Em 2022, segundo o relatório “O Estado da Segurança Alimentar e Nutrição no Mundo” (SOFI), publicado pela Organização das Nações Unidas para a Alimentação e  Agricultura (FAO), 70,3 milhões de pessoas estiveram em estado de insegurança alimentar moderada, que é quando possuem dificuldade para se alimentar.


A Seduc é responsável pelo cumprimento do Programa Nacional de Alimentação Escolar (PNAE), do governo federal, que assegura aos estudantes uma alimentação saudável e de acordo com a cultura e os hábitos alimentares de cada região.

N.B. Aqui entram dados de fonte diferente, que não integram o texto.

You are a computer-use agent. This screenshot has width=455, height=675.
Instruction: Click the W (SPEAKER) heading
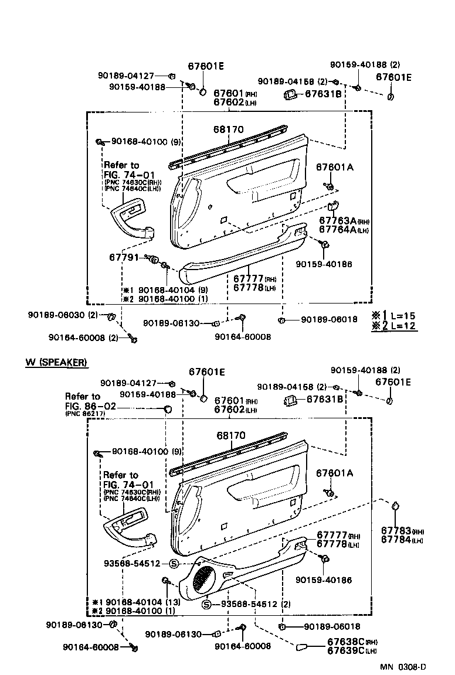(56, 362)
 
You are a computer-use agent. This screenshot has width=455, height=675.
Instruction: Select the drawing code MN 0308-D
(402, 667)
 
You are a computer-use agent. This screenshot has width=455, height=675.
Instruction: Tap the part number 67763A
(337, 221)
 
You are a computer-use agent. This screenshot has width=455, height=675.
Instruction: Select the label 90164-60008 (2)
(83, 338)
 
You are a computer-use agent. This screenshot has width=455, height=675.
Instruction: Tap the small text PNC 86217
(85, 414)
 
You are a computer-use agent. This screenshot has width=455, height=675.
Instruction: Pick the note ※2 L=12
(394, 326)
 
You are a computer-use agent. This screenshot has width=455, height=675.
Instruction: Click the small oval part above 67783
(396, 506)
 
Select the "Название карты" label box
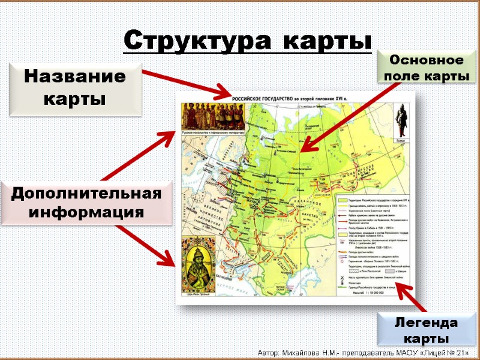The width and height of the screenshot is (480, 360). coord(75,88)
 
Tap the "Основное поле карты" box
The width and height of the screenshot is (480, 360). coord(426,68)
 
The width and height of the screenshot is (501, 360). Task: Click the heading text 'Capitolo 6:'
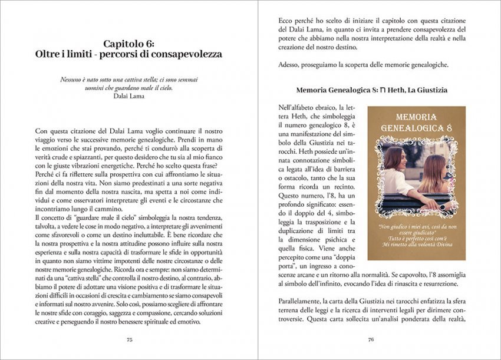129,44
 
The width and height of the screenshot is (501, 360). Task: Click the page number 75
129,339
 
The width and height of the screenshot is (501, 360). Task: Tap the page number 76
371,339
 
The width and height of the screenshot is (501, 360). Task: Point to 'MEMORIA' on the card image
416,117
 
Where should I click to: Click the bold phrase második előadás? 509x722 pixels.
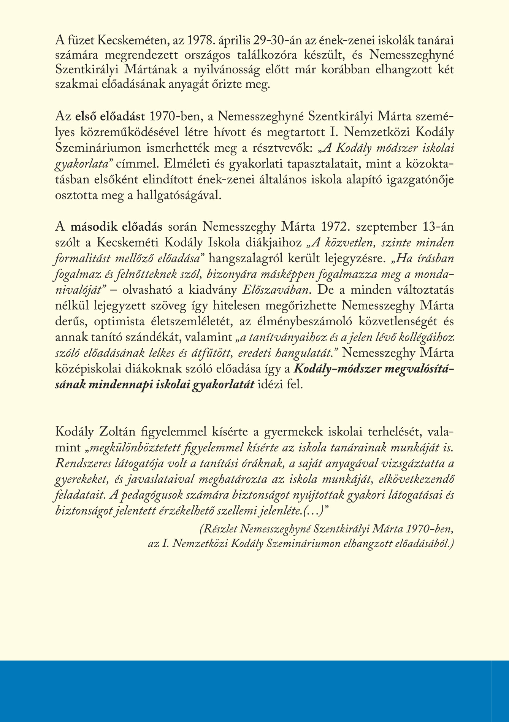[117, 227]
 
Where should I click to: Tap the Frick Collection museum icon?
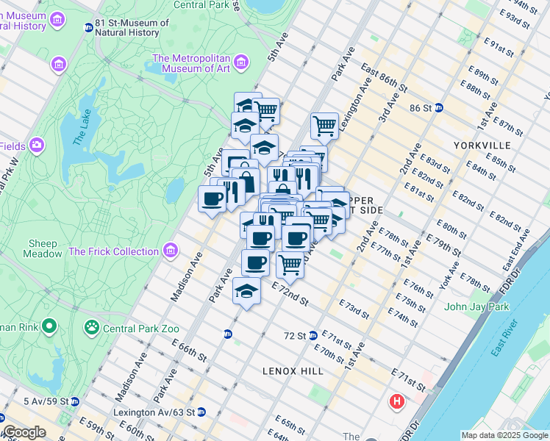tap(171, 251)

O governo de Goiás foi pioneiro ao oferecer, em 2006, a alimentação escolar para estudantes do Ensino Médio. No mesmo ano, foram implantadas as primeiras escolas estaduais de tempo integral, que oferecem três refeições diárias para os alunos. Veja abaixo o gráfico que ilustra a quantidade de recursos repassados pelo Estado às escolas para a merenda escolar, por estudante e por modalidade de ensino:


Fonte: Programa Nacional de Alimentação Escolar (PNAE)

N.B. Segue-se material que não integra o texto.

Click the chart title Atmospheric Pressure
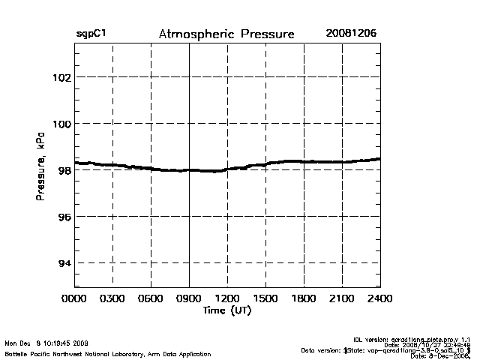tap(226, 34)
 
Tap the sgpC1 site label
tap(90, 34)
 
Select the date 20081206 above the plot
tap(351, 34)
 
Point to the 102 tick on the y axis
tap(61, 77)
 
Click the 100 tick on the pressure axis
tap(61, 124)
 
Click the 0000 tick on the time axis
tap(74, 298)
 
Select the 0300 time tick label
tap(112, 298)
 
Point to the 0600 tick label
tap(151, 298)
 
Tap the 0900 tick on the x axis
tap(189, 298)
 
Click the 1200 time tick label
tap(227, 298)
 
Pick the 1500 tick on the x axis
tap(266, 298)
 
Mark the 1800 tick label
tap(304, 298)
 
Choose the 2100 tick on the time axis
tap(342, 298)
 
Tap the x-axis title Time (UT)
tap(226, 310)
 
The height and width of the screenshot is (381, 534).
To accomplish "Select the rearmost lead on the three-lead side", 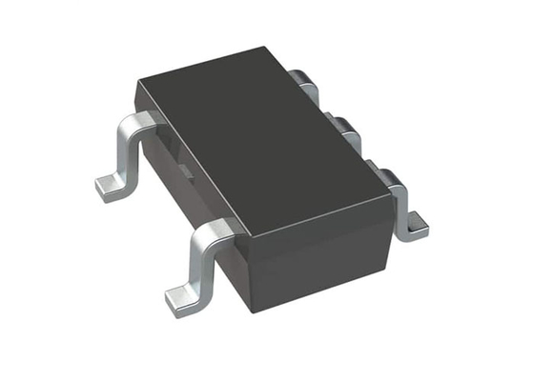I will click(x=303, y=80).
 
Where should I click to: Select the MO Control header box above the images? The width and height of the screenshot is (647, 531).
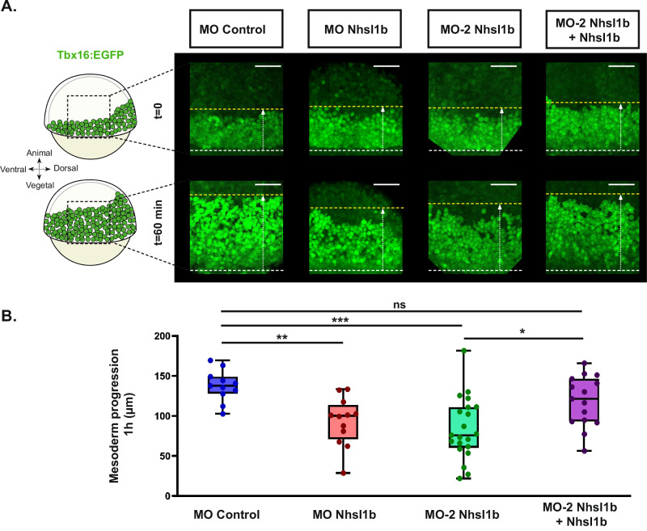coord(235,34)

A escola cumpre função social importante para a sociedade, portanto, se destaca cada vez mais a necessidade dos investimentos em educação e também na alimentação fornecida nas escolas. 




O Brasil no Mapa da Fome


O Mapa da Fome é uma ferramenta criada pela Organização das Nações Unidas (ONU), e o relatório “O Estado da Segurança Alimentar e da Nutrição no Mundo” é publicado pela Food and Agriculture Organization (FAO). Este instrumento tem como objetivo mapear a quantidade de pessoas que enfrentam fome e insegurança alimentar ao redor do mundo. O Mapa identifica os países cujas populações não têm acesso a uma alimentação adequada, seja em quantidade ou qualidade, necessária para uma vida saudável. A finalidade desta ferramenta é avaliar o acesso da população de um país à alimentação suficiente e adequada para manter uma vida saudável.

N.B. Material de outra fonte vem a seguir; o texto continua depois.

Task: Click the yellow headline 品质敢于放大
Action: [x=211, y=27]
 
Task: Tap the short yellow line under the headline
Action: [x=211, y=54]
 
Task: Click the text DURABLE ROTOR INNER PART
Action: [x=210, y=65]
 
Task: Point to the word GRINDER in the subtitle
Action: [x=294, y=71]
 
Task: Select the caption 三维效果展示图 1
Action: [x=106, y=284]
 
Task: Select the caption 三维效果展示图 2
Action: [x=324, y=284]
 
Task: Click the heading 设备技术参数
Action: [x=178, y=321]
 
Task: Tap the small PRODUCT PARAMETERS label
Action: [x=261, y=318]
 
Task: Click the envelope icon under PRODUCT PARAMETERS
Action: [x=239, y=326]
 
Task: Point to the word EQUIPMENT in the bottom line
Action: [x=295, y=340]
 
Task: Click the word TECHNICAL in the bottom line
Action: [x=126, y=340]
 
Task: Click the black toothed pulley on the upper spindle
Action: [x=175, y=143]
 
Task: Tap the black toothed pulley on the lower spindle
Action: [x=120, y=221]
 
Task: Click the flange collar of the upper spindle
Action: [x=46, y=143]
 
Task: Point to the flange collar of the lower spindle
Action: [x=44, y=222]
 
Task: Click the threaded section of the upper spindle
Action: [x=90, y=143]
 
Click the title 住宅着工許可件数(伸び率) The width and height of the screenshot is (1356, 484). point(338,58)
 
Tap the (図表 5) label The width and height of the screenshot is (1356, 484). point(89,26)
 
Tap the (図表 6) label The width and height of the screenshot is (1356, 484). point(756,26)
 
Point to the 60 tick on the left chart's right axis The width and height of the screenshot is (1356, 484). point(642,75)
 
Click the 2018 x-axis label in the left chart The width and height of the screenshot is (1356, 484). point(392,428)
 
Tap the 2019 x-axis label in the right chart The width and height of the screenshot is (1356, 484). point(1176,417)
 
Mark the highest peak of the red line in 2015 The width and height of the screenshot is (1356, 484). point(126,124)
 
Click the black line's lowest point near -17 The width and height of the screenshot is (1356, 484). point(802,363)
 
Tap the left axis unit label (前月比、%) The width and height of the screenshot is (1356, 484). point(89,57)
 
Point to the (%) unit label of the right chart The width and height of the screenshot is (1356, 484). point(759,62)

O Brasil traçou metas para tentar sair do Mapa da Fome durante anos, mas recentemente retornou ao mapa, de forma que aumentou a insegurança alimentar no país. Fato que aconteceu, devido a indisponibilidade de alimentos e/ou falta de recursos para obter comida em consequência, principalmente, à pandemia de Covid-19. É possível notar a luta contra a fome a partir da linha do tempo a seguir:



Vale destacar que em 2019, o Consea foi desativado pelo governo do ex-presidente Jair Bolsonaro, seguido pelo encerramento de programas como Segurança Alimentar e Nutricional, o Programa de Aquisição de Alimentos (PAA), todos essenciais para a alimentação da população brasileira em situação de vulnerabilidade.


Segundo o relatório, publicado anualmente, mostra que 14,7 mil pessoas deixaram de passar fome no Brasil em 2023 e 2,5 milhões de pessoas ainda vivem em insegurança alimentar severa. Comparando os números de 2022 com os novos dados do relatório, o percentual de queda da insegurança alimentar severa no Brasil foi de 85%. 


Após a posse, o presidente Lula assinou a Medida Provisória 1.164/23, que relançou o Bolsa Família, porque no governo anterior tinha sido substituído pelo Auxílio Emergencial. Em 19 de junho do ano passado, a MP foi convertida na Lei nº 14.601, com o foco direcionado ao perfil familiar e o apoio à primeira infância.